Entre los primeros asuntos de interés intelectual de Kirk figura Heráclito de Éfeso, de sobrenombre El Oscuro, envuelto en esa confusión que impone la fragmentación de su saber, que nunca nos llega de forma directa ni completa y queda a merced de fuentes secundarias. Geoffrey S. Kirk comparte el desdén de Heráclito hacia «la erudición que no instruye al pensamiento» y reniega de «las eruditas notas a pie de página y las bibliografías exuberantes», con el propósito de conseguir «más claridad, al coste de que los críticos me atribuyan cierto desdén por la opinión de otros».

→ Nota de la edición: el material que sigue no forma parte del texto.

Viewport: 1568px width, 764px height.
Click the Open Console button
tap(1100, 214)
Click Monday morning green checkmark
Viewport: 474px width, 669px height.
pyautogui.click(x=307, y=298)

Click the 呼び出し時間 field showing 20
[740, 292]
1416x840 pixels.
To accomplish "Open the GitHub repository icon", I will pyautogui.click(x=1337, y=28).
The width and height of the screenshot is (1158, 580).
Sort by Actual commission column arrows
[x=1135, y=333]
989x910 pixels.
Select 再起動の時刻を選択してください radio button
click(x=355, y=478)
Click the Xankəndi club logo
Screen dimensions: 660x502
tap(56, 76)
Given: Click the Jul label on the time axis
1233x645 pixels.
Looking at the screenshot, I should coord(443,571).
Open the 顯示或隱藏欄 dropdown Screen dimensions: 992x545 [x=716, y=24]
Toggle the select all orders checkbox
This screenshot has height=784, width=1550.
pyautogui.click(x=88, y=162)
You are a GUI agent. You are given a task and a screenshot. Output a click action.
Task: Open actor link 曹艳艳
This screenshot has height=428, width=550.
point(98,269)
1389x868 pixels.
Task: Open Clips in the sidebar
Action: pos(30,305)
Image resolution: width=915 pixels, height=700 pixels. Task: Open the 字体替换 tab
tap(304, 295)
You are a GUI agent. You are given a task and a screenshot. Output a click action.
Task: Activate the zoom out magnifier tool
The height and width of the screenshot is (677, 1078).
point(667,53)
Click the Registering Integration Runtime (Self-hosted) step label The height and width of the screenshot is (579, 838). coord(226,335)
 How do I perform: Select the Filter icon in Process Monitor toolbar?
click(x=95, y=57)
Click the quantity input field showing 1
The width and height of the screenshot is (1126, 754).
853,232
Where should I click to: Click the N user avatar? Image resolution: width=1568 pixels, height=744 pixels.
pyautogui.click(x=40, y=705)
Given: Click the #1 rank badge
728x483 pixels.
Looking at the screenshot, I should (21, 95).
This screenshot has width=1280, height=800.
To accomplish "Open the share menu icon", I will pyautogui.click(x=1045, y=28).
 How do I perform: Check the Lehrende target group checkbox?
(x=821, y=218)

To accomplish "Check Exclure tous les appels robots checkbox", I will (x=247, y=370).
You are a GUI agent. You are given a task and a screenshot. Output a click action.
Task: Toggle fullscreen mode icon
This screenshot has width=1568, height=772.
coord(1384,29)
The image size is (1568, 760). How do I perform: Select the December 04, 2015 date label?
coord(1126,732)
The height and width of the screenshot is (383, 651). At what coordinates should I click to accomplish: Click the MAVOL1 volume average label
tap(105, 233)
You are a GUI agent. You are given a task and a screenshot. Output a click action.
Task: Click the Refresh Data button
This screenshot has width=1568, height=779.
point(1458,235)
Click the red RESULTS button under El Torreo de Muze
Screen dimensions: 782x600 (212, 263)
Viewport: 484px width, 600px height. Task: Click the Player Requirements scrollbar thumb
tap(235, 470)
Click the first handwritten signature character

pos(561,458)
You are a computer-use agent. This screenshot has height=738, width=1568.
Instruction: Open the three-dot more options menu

De ese Heráclito, en el que Hegel personifica el inicio de la filosofía, llega una nueva recopilación de 126 fragmentos con la singularidad de que cada uno de ellos se acompaña de las interpretaciones más significativas. Magnífico libro en el que encontramos al Heráclito que se aleja de los supuestos saberes de quienes lo preceden -«Maestro de muchos es Hesíodo. Atribuyen la más grande sabiduría a alguien que ni siquiera comprendía que el día y la noche son una misma cosa»-, capaz de explicar el mundo «por la discordia y necesidad» y que nos sustrae al capricho de los dioses, nos proporciona individualidad y autonomía cuando proclama que «el carácter del hombre es su destino».
Si Heráclito revelaba la consideración de la guerra como un proceso de desarrollo personal, de crecimiento del hombre, al afirmar que «las almas caídas en combate son más puras que las que sucumben a la enfermedad», Geoffrey S. Kirk, tras comprobar el modo en que los episodios bélicos barbarizan a quienes eran «auténticos héroes homéricos», advierte que la guerra sólo es «un negocio sucio». Una inflexión, en el pensar sobre asunto tan humano, que empezó a fraguarse en la guerra del Peloponeso, cuando su primer historiador, Tucídides, advertía ya que «la guerra es maestra de la violencia».